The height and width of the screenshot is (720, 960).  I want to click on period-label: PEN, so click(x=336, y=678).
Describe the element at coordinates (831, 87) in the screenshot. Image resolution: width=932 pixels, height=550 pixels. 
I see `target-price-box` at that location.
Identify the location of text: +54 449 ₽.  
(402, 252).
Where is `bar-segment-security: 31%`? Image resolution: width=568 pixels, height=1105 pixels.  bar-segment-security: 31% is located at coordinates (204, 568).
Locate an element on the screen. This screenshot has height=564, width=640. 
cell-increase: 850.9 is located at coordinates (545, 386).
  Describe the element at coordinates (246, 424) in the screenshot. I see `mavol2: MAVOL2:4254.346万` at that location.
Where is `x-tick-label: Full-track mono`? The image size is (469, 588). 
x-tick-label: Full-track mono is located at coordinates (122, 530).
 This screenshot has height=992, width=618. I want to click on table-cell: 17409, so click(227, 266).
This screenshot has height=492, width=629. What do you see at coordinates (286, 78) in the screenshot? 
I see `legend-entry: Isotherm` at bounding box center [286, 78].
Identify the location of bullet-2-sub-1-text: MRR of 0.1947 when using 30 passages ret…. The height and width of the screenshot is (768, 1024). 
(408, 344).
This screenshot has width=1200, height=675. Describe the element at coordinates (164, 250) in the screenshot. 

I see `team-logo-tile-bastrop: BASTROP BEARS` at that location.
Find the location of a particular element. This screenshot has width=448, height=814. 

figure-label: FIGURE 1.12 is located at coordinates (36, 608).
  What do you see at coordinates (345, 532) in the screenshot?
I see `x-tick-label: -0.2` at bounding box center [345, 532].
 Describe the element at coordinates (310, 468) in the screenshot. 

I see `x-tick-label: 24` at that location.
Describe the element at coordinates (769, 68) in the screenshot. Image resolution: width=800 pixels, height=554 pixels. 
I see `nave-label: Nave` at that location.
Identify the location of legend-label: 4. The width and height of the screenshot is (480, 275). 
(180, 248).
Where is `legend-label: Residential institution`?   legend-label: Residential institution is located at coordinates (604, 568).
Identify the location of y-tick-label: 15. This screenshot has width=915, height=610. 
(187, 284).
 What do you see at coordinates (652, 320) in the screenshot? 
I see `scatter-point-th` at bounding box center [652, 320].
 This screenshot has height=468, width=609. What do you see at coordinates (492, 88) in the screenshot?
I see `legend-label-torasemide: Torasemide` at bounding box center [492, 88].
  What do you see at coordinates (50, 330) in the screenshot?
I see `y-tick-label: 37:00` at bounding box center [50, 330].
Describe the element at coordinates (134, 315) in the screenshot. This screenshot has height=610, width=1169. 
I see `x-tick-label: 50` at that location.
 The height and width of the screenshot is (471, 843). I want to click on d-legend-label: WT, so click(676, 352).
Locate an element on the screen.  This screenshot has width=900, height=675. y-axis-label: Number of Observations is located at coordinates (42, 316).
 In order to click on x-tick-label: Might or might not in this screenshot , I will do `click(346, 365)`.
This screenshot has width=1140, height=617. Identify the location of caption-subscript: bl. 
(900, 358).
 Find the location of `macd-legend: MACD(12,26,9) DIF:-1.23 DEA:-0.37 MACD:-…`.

▶ Work to be completed:
Render every line of the records above as a Markdown table with two columns, Row and Line, giving each line a row number and leaving out blank lines.

▶ Expected answer:
| Row | Line |
|---|---|
| 1 | The height and width of the screenshot is (720, 960).  I want to click on period-label: PEN, so click(x=336, y=678). |
| 2 | Describe the element at coordinates (831, 87) in the screenshot. Image resolution: width=932 pixels, height=550 pixels.  |
| 3 | I see `target-price-box` at that location. |
| 4 | Identify the location of text: +54 449 ₽.   |
| 5 | (402, 252). |
| 6 | Where is `bar-segment-security: 31%`? Image resolution: width=568 pixels, height=1105 pixels.  bar-segment-security: 31% is located at coordinates (204, 568). |
| 7 | Locate an element on the screen. This screenshot has height=564, width=640.  |
| 8 | cell-increase: 850.9 is located at coordinates (545, 386). |
| 9 |   Describe the element at coordinates (246, 424) in the screenshot. I see `mavol2: MAVOL2:4254.346万` at that location. |
| 10 | Where is `x-tick-label: Full-track mono`? The image size is (469, 588).  |
| 11 | x-tick-label: Full-track mono is located at coordinates (122, 530). |
| 12 |  This screenshot has height=992, width=618. I want to click on table-cell: 17409, so click(227, 266). |
| 13 | This screenshot has height=492, width=629. What do you see at coordinates (286, 78) in the screenshot?  |
| 14 | I see `legend-entry: Isotherm` at bounding box center [286, 78]. |
| 15 | Identify the location of bullet-2-sub-1-text: MRR of 0.1947 when using 30 passages ret…. The height and width of the screenshot is (768, 1024).  |
| 16 | (408, 344). |
| 17 | This screenshot has width=1200, height=675. Describe the element at coordinates (164, 250) in the screenshot.  |
| 18 | I see `team-logo-tile-bastrop: BASTROP BEARS` at that location. |
| 19 | Find the location of a particular element. This screenshot has width=448, height=814.  |
| 20 | figure-label: FIGURE 1.12 is located at coordinates (36, 608). |
| 21 |   What do you see at coordinates (345, 532) in the screenshot? |
| 22 | I see `x-tick-label: -0.2` at bounding box center [345, 532]. |
| 23 |  Describe the element at coordinates (310, 468) in the screenshot.  |
| 24 | I see `x-tick-label: 24` at that location. |
| 25 | Describe the element at coordinates (769, 68) in the screenshot. Image resolution: width=800 pixels, height=554 pixels.  |
| 26 | I see `nave-label: Nave` at that location. |
| 27 | Identify the location of legend-label: 4. The width and height of the screenshot is (480, 275).  |
| 28 | (180, 248). |
| 29 | Where is `legend-label: Residential institution`?   legend-label: Residential institution is located at coordinates (604, 568). |
| 30 | Identify the location of y-tick-label: 15. This screenshot has width=915, height=610.  |
| 31 | (187, 284). |
| 32 |  What do you see at coordinates (652, 320) in the screenshot?  |
| 33 | I see `scatter-point-th` at bounding box center [652, 320]. |
| 34 |  This screenshot has height=468, width=609. What do you see at coordinates (492, 88) in the screenshot? |
| 35 | I see `legend-label-torasemide: Torasemide` at bounding box center [492, 88]. |
| 36 |   What do you see at coordinates (50, 330) in the screenshot? |
| 37 | I see `y-tick-label: 37:00` at bounding box center [50, 330]. |
| 38 | Describe the element at coordinates (134, 315) in the screenshot. This screenshot has height=610, width=1169.  |
| 39 | I see `x-tick-label: 50` at that location. |
| 40 |  The height and width of the screenshot is (471, 843). I want to click on d-legend-label: WT, so click(676, 352). |
| 41 | Locate an element on the screen.  This screenshot has width=900, height=675. y-axis-label: Number of Observations is located at coordinates (42, 316). |
| 42 |  In order to click on x-tick-label: Might or might not in this screenshot , I will do `click(346, 365)`. |
| 43 | This screenshot has width=1140, height=617. Identify the location of caption-subscript: bl.  |
| 44 | (900, 358). |
| 45 |  Find the location of `macd-legend: MACD(12,26,9) DIF:-1.23 DEA:-0.37 MACD:-…`. |